**About this exercise**
The expected answer holds every line from the first line of the data below through the line containing "Screen dimensions: 607x378", exactly as written, and no other line.

-------- Source material --------

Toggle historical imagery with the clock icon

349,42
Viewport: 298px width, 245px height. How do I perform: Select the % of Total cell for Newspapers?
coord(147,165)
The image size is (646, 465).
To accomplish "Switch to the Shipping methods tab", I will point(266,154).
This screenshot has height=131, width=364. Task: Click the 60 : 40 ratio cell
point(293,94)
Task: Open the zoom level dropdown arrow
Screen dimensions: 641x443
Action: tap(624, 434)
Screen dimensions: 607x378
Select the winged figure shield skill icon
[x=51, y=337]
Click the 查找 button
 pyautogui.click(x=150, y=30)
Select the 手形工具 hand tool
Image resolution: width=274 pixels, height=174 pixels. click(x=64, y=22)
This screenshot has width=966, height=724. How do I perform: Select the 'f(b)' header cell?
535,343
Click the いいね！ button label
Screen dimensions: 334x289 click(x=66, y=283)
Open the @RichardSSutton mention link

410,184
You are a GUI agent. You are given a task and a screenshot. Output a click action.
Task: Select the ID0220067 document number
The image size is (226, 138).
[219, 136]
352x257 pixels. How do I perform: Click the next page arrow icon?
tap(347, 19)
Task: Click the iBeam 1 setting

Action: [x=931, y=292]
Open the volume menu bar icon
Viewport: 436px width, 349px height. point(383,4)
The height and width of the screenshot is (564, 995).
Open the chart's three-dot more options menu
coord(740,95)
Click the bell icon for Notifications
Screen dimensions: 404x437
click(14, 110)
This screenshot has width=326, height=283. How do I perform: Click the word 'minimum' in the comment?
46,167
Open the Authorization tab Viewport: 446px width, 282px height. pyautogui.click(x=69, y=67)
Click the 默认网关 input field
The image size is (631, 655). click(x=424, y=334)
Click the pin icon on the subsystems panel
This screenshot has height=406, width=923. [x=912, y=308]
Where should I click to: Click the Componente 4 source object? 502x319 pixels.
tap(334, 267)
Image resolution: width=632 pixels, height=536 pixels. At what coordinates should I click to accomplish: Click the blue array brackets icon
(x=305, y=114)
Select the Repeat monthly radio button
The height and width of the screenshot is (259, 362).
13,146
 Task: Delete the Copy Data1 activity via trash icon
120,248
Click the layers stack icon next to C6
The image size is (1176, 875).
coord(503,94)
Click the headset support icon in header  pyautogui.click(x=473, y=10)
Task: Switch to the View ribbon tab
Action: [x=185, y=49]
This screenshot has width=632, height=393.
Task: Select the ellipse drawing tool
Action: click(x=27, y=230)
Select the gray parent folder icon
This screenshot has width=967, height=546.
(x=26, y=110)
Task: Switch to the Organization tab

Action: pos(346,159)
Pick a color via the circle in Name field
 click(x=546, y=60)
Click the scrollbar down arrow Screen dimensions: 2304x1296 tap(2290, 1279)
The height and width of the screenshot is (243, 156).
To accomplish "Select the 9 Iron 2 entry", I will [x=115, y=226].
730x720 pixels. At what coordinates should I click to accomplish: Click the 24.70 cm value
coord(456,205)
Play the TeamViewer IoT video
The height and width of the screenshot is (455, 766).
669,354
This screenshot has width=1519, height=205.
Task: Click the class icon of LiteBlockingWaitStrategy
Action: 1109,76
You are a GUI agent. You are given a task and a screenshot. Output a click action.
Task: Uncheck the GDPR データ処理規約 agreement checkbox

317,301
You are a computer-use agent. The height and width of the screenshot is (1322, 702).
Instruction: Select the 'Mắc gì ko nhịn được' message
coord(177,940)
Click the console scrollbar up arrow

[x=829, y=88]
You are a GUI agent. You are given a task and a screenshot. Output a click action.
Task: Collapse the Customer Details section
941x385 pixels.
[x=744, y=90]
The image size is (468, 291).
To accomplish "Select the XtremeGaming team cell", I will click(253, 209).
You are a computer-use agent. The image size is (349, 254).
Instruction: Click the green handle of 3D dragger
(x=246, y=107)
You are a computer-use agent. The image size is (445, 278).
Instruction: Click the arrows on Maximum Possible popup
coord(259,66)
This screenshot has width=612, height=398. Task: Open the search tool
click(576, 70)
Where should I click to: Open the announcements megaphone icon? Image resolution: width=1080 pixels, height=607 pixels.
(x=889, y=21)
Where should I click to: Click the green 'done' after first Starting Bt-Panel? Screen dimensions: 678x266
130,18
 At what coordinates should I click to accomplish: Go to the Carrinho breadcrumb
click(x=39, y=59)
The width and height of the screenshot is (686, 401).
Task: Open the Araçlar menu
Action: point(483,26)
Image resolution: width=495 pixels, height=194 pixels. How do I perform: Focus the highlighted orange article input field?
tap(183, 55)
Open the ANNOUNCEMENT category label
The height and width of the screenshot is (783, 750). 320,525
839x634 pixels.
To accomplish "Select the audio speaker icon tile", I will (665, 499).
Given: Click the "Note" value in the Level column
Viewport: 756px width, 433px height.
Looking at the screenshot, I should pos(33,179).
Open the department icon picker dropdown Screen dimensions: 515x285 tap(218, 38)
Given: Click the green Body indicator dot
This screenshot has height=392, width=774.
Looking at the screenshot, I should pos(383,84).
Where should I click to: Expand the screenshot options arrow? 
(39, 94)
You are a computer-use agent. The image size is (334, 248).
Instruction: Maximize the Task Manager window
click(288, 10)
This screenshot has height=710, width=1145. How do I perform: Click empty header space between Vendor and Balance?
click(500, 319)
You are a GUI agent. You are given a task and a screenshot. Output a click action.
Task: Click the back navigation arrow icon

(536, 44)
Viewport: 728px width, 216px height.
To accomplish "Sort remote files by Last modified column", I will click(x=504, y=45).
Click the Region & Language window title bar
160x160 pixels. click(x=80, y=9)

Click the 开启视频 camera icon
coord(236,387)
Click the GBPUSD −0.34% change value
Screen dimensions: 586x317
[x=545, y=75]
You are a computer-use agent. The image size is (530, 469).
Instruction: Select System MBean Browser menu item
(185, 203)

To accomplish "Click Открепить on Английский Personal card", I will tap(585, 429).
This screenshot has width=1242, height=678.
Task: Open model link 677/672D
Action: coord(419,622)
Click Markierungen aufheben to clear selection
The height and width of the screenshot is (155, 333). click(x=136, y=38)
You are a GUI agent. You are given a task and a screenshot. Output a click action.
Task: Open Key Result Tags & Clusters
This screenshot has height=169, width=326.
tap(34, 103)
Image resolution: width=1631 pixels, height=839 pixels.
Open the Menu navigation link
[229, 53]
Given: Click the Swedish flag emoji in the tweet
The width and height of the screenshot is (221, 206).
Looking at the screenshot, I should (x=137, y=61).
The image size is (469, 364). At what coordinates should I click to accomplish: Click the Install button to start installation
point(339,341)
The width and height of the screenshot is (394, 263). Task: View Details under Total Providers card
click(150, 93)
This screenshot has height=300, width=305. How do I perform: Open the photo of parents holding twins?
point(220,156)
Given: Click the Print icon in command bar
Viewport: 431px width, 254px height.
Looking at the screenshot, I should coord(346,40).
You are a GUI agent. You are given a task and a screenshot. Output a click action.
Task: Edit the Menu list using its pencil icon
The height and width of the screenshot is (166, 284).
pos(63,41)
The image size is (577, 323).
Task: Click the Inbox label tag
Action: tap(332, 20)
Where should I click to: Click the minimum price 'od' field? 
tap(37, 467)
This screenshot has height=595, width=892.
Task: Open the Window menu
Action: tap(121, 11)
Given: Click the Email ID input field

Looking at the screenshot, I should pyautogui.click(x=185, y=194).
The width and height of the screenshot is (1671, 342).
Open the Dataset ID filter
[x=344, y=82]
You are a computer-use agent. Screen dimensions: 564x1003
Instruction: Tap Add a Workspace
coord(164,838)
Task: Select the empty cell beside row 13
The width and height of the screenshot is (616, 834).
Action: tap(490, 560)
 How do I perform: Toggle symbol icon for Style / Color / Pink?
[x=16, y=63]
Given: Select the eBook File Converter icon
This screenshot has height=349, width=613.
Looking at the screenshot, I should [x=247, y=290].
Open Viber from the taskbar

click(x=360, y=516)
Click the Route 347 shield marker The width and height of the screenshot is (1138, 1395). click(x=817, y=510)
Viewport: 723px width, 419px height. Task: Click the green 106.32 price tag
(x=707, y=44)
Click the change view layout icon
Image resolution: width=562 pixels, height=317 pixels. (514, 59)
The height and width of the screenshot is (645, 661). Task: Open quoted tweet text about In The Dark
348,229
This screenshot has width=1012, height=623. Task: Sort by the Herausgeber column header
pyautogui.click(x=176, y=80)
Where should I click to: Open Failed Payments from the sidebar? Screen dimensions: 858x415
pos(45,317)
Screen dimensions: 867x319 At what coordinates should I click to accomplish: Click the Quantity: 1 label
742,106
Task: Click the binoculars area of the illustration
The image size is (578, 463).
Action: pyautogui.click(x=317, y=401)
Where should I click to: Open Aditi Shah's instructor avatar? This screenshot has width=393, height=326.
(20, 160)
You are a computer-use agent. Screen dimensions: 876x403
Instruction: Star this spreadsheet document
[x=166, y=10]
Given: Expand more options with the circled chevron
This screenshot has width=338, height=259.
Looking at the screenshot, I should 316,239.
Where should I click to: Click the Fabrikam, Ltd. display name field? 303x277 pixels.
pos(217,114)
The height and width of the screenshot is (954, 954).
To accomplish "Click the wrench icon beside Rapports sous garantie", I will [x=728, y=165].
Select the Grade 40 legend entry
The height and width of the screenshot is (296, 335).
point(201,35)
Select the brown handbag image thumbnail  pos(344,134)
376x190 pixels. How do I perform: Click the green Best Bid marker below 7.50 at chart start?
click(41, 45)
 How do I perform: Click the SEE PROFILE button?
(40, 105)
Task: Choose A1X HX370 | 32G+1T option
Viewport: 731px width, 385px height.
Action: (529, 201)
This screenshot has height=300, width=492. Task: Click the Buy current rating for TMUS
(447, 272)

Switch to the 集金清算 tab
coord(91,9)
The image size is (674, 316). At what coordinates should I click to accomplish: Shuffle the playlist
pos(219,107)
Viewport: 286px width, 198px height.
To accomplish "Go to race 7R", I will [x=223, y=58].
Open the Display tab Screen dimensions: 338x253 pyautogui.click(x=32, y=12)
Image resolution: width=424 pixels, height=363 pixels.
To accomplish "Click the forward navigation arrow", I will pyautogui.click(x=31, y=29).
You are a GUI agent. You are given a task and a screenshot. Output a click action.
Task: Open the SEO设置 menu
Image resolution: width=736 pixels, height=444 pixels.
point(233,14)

--------

**Task result**
Toggle historical imagery with the clock icon

349,42
Viewport: 298px width, 245px height. How do I perform: Select the % of Total cell for Newspapers?
coord(147,165)
The image size is (646, 465).
To accomplish "Switch to the Shipping methods tab", I will point(266,154).
This screenshot has height=131, width=364. Task: Click the 60 : 40 ratio cell
point(293,94)
Task: Open the zoom level dropdown arrow
Screen dimensions: 641x443
Action: tap(624, 434)
Screen dimensions: 607x378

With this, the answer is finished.